> JOB:
Copy the following rows character for character, with no changes.

> INPUT DATA:
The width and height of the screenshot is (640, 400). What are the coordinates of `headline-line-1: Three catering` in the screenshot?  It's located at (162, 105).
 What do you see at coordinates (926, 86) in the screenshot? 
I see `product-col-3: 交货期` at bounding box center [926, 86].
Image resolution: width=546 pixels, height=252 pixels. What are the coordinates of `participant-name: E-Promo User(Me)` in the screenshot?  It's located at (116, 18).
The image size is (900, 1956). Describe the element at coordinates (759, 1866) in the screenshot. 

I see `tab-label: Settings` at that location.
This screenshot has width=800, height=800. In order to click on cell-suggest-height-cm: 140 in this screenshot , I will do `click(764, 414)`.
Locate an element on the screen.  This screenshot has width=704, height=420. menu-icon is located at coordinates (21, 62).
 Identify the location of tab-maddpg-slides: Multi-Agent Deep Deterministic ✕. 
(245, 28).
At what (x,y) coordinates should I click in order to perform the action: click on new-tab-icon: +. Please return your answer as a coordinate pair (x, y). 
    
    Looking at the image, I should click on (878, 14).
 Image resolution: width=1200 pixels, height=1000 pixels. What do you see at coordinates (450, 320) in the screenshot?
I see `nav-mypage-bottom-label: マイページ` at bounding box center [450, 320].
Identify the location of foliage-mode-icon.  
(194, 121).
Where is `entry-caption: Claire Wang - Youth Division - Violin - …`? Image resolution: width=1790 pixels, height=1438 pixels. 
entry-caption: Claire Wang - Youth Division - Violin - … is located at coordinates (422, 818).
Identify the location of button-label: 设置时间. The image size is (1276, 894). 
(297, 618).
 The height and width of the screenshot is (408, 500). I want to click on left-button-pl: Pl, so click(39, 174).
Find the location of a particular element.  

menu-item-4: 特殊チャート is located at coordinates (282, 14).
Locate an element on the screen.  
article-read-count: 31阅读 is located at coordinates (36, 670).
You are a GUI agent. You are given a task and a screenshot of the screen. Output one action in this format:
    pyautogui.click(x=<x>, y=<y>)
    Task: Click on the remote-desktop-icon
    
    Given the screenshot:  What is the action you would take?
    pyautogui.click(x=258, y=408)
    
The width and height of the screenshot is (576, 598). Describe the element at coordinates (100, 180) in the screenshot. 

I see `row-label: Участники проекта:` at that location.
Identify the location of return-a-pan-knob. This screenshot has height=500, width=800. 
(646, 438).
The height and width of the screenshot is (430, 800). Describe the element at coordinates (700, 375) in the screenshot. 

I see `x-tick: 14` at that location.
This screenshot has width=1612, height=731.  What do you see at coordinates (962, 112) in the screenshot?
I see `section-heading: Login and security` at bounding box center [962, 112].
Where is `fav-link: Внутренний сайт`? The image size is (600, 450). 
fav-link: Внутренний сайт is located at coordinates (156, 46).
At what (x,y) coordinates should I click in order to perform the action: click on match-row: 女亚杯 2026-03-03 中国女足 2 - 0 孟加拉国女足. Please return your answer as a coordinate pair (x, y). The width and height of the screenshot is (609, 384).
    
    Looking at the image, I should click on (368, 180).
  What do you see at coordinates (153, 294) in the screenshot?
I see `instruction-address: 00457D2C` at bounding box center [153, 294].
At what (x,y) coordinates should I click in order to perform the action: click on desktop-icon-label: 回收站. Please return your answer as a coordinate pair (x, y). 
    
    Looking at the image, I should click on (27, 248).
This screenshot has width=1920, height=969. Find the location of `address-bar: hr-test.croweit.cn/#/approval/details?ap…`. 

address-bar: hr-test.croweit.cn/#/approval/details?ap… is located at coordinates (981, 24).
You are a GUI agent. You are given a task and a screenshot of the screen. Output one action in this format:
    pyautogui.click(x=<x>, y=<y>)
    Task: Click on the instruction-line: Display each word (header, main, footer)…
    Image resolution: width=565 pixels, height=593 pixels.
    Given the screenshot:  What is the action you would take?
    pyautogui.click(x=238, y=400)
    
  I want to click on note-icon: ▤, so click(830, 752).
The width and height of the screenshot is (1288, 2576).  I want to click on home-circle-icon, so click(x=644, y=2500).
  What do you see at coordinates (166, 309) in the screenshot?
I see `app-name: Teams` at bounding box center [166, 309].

> OUTPUT:
The width and height of the screenshot is (640, 400). What are the coordinates of `headline-line-1: Three catering` in the screenshot?  It's located at (162, 105).
 What do you see at coordinates (926, 86) in the screenshot? 
I see `product-col-3: 交货期` at bounding box center [926, 86].
Image resolution: width=546 pixels, height=252 pixels. What are the coordinates of `participant-name: E-Promo User(Me)` in the screenshot?  It's located at (116, 18).
The image size is (900, 1956). Describe the element at coordinates (759, 1866) in the screenshot. 

I see `tab-label: Settings` at that location.
This screenshot has width=800, height=800. In order to click on cell-suggest-height-cm: 140 in this screenshot , I will do `click(764, 414)`.
Locate an element on the screen.  This screenshot has width=704, height=420. menu-icon is located at coordinates (21, 62).
 Identify the location of tab-maddpg-slides: Multi-Agent Deep Deterministic ✕. 
(245, 28).
At what (x,y) coordinates should I click in order to perform the action: click on new-tab-icon: +. Please return your answer as a coordinate pair (x, y). 
    
    Looking at the image, I should click on (878, 14).
 Image resolution: width=1200 pixels, height=1000 pixels. What do you see at coordinates (450, 320) in the screenshot?
I see `nav-mypage-bottom-label: マイページ` at bounding box center [450, 320].
Identify the location of foliage-mode-icon.  
(194, 121).
Where is `entry-caption: Claire Wang - Youth Division - Violin - …`? Image resolution: width=1790 pixels, height=1438 pixels. 
entry-caption: Claire Wang - Youth Division - Violin - … is located at coordinates (422, 818).
Identify the location of button-label: 设置时间. The image size is (1276, 894). 
(297, 618).
 The height and width of the screenshot is (408, 500). I want to click on left-button-pl: Pl, so click(39, 174).
Find the location of a particular element.  

menu-item-4: 特殊チャート is located at coordinates (282, 14).
Locate an element on the screen.  
article-read-count: 31阅读 is located at coordinates (36, 670).
You are a GUI agent. You are given a task and a screenshot of the screen. Output one action in this format:
    pyautogui.click(x=<x>, y=<y>)
    Task: Click on the remote-desktop-icon
    
    Given the screenshot:  What is the action you would take?
    pyautogui.click(x=258, y=408)
    
The width and height of the screenshot is (576, 598). Describe the element at coordinates (100, 180) in the screenshot. 

I see `row-label: Участники проекта:` at that location.
Identify the location of return-a-pan-knob. This screenshot has height=500, width=800. 
(646, 438).
The height and width of the screenshot is (430, 800). Describe the element at coordinates (700, 375) in the screenshot. 

I see `x-tick: 14` at that location.
This screenshot has width=1612, height=731.  What do you see at coordinates (962, 112) in the screenshot?
I see `section-heading: Login and security` at bounding box center [962, 112].
Where is `fav-link: Внутренний сайт`? The image size is (600, 450). 
fav-link: Внутренний сайт is located at coordinates (156, 46).
At what (x,y) coordinates should I click in order to perform the action: click on match-row: 女亚杯 2026-03-03 中国女足 2 - 0 孟加拉国女足. Please return your answer as a coordinate pair (x, y). The width and height of the screenshot is (609, 384).
    
    Looking at the image, I should click on (368, 180).
  What do you see at coordinates (153, 294) in the screenshot?
I see `instruction-address: 00457D2C` at bounding box center [153, 294].
At what (x,y) coordinates should I click in order to perform the action: click on desktop-icon-label: 回收站. Please return your answer as a coordinate pair (x, y). 
    
    Looking at the image, I should click on (27, 248).
This screenshot has width=1920, height=969. Find the location of `address-bar: hr-test.croweit.cn/#/approval/details?ap…`. 

address-bar: hr-test.croweit.cn/#/approval/details?ap… is located at coordinates (981, 24).
You are a GUI agent. You are given a task and a screenshot of the screen. Output one action in this format:
    pyautogui.click(x=<x>, y=<y>)
    Task: Click on the instruction-line: Display each word (header, main, footer)…
    Image resolution: width=565 pixels, height=593 pixels.
    Given the screenshot:  What is the action you would take?
    pyautogui.click(x=238, y=400)
    
  I want to click on note-icon: ▤, so click(830, 752).
The width and height of the screenshot is (1288, 2576).  I want to click on home-circle-icon, so click(x=644, y=2500).
  What do you see at coordinates (166, 309) in the screenshot?
I see `app-name: Teams` at bounding box center [166, 309].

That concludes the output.